248 Views Asked by At

A friend of mine inspired this question:

Given a fair die, can one accurately estimate (within some margin) the size of the die given enough rolls? For example: If I roll a die 1000 times and all the numbers fall on and between 1 and 5, I estimate the size of the die is 5.

My question is: is this an accurate estimate? Will we always be able to predict the size of the die within some margin of error?

Any help is appreciated.

1

There are 1 best solutions below

0
On BEST ANSWER

As Bruce has said in the comments, the most obvious choice for the estimator of the number of sides is the maximum of all the $k$ rolls seen. Let's take that and see what we can learn about it.

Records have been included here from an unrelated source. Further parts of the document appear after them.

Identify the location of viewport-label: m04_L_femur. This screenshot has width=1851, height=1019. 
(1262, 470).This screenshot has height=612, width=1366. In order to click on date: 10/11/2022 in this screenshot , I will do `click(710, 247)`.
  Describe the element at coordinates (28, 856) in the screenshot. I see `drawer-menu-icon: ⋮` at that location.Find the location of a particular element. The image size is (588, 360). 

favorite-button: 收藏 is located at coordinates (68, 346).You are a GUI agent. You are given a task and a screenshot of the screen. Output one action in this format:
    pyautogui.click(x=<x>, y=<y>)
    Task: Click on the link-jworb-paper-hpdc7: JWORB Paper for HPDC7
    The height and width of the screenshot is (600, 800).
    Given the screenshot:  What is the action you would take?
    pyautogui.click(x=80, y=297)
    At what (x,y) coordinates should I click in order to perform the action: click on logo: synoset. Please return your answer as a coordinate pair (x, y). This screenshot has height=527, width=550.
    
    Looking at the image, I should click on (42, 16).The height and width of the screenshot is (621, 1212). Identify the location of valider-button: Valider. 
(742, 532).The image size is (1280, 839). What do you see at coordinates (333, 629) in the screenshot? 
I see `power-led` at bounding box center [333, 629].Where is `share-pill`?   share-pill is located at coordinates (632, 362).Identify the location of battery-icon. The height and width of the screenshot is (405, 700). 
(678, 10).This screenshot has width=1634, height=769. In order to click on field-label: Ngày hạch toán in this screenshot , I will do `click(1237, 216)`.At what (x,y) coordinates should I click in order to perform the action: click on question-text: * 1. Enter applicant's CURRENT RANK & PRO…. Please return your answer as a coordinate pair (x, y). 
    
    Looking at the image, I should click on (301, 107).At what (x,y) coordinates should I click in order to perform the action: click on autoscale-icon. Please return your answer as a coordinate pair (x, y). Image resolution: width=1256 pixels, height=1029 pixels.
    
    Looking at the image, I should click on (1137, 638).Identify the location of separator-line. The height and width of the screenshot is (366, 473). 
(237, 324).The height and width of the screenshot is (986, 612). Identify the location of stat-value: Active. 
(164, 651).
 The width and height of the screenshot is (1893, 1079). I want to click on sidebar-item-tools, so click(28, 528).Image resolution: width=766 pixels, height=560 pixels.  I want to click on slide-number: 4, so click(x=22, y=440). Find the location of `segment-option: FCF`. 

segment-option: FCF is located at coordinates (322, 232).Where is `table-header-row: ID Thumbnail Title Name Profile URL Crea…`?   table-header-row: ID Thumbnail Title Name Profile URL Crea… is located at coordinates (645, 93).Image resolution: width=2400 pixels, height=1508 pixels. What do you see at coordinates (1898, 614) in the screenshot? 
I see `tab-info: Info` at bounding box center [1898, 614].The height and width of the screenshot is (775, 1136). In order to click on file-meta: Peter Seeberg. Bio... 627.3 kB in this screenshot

Let $x_i$ be the result of the $i$th roll. Then our estimator is $$ \hat{N} \equiv \max_i \; x_i. $$ So the way that the estimator would fail, would be if the largest value of the die doesn't come up in the $k$ rolls. Because the die is assumed to be fair the probability distribution for each value is equal: $$ P(x_i = n) = \frac{1}{N}, \qquad \forall \quad i, \text{and for any } n. $$ The probability that $N$ doesn't get rolled would be $$ P(x_i \ne N) = 1 - P(x_i = N) = 1 - \frac{1}{N}. $$ Over the full course of $k$ rolls, we can calculate the probability of never rolling the largest value $(N)$ as $$ P\left(\bigcap_{i=1}^k (x_i \ne N)\right) = \prod_{i=1}^k P(x_i \ne N) = \left( 1- \frac{1}{N}\right)^k = \left(\frac{N-1}{N}\right)^k. $$ Now say that we want to compare this with some margin of error $\epsilon$. ( For example, an $\epsilon= 0.01$ would represent a 1% possibility that the largest number doesn't show up in our $k$ rolls.) $$ \begin{split} \left(1-\frac{1}{N}\right)^k &\le \epsilon \\ k\;\underbrace{\log\left(1 - \frac{1}{N}\right)}_{<\,0} &\le \log(\epsilon) \\ k &\ge \frac{\log{\epsilon}}{\log\left(1-\frac{1}{N}\right)} \end{split} $$ So, given a margin $\epsilon$ set to any arbitrary value (well, it must be positive and less than 1), and the number of sides of the die, we can tell how many rolls $(k)$ we need to achieve that confidence. A couple of tables below show some values of $k$ given an $N$. $$ \epsilon = 0.01 $$ $$ \begin{array}{l|cccccccccc} N & 2 & 4 & 6& 8& 10 &12 &20 &26 &40 &100\\ \hline k & 7 & 17 &26 &35 &44 &53 &90 &118 &182 &459 \end{array} $$ $$ \epsilon = 0.001 $$ $$ \begin{array}{l|cccccccccc} N & 2 & 4 &6 &8 &10 &12 &20 &26 &40 &100 \\ \hline k& 10 &25 &38 &52 &66 &80 &135 &177 &273 &688 \end{array} $$ Alternatively, we can plug in the number of rolls and see how large a die we can identify with a set margin for error. This can be found by backing out what $N$ can be identified within a margin $\epsilon$ with a given $k$. Working it backwards from above, you get something that looks like $$ N \le \frac{1}{1 - e^{\frac{\log(\epsilon)}{k}}}, $$ which says that for $k =1000$, you'd be able to identify a 216-sided die with a 99% probability, and an 87-sided die with a 99.999% probability.